Collected data:
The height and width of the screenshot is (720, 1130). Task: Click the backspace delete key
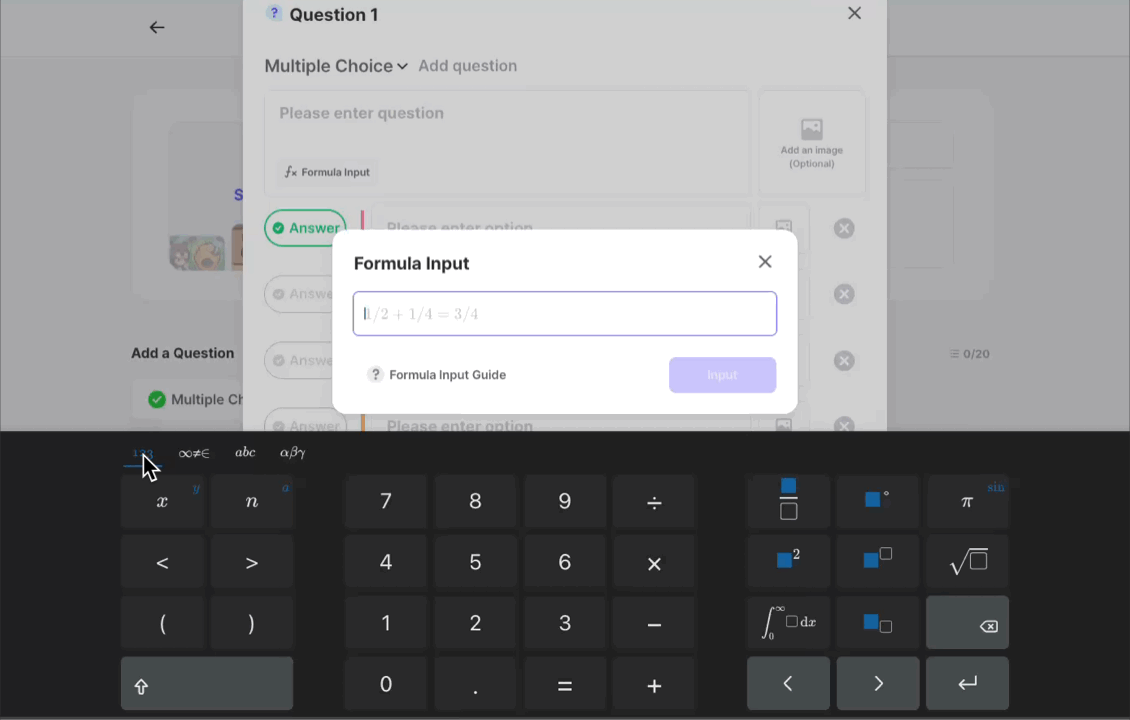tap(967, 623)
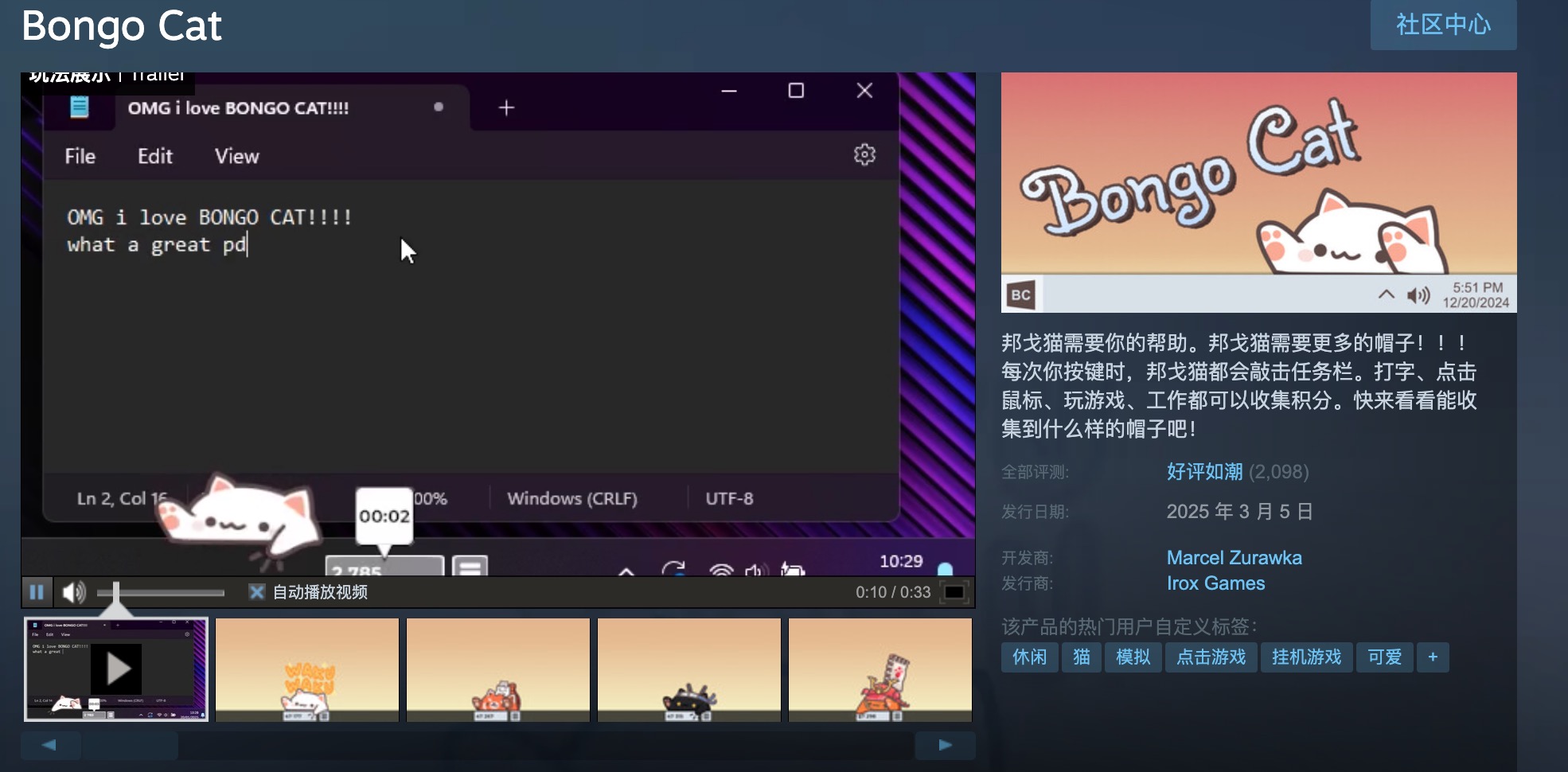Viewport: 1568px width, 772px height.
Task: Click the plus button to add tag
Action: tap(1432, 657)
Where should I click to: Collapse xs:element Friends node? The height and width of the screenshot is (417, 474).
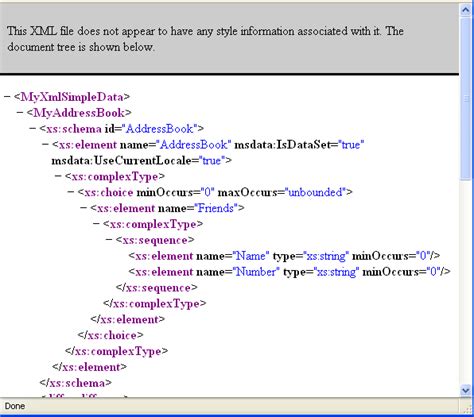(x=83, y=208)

● Problem details:
Give every record again without changing a word. Exclude the pictures.

● Solution to this exercise:
The height and width of the screenshot is (720, 1130). Task: Click the backspace delete key
tap(967, 623)
Viewport: 1568px width, 772px height.
Task: Click the plus button to add tag
Action: tap(1432, 657)
Where should I click to: Collapse xs:element Friends node? The height and width of the screenshot is (417, 474).
(x=83, y=208)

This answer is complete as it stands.